In the thus configured carbon dioxide nasal mask, the expired gas reaches the airway case through the nasal tube, and adequately escapes into the nasal mask shell through the expired gas discharge port. Even when oxygen or the like arrives at the introduction port disposed in the nasal mask shell, therefore, accurate carbon dioxide measurement is enabled without causing the expired gas from the nose to be diluted by oxygen or the like which flows into from the introduction port. Since the nasal mask shell is in close contact with the face in the close contact edge, the oxygen or the like arriving at the introduction port can be used for generating a positive pressure, and hence can be used in an apparatus for CPAP (Continuous Positive Airway Pressure) or NPPV (Noninvasive Positive Pressure Ventilation) therapy which is used in treatment of a patient suffering from sleep apnea syndrome or respiratory failure. Therefore, carbon dioxide measurement under positive pressure ventilation which is hardly performed in the prior art is enabled.
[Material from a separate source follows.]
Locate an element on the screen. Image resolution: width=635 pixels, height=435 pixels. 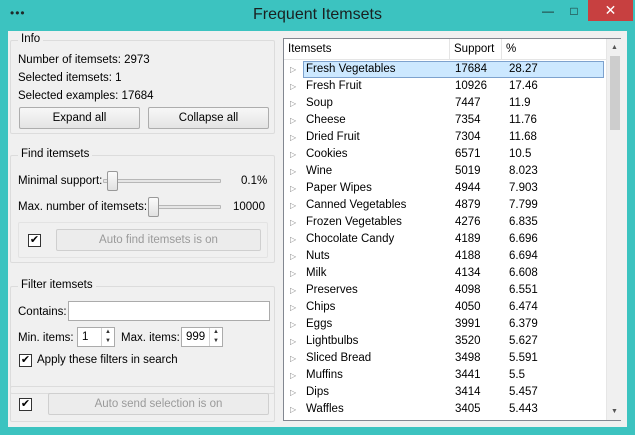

In JP-A-2008-200061, the airway case which is disposed in the carbon dioxide nasal mask, and which is used for attaching the carbon dioxide sensor is formed as a part of the nasal mask, the Y-shaped nasal tube which can be inserted into the nostrils is disposed in one end of the airway case, and the other end is disposed so as to be opposed to an open port disposed in the airway case. With respect to the thus configured airway case, it is necessary to obtain a configuration arrangement where the inlet and outlet for the expired gas are disposed so as to be opposed to each other, and, in order to allow the introducing flow of the expired gas to easily move, the whole airway case is housed inside the carbon dioxide nasal mask.
As described above, the carbon dioxide nasal mask has a complex design, and hence works such as assembling of a plurality of parts and maintenance are required. When the mask and the airway case are made detachable without causing air leakage, there arises a problem in that the structure is complicated. Also in the case where the carbon dioxide sensor is attached to the airway case, the sensor must be incorporated inside the nasal mask, and there is a disadvantage in that the attaching and detaching operations are cumbersome.
Moreover, the carbon dioxide nasal mask has a special shape which is complexly designed, and hence is difficult to be produced. Therefore, problems in production technique and cost remain to be solved.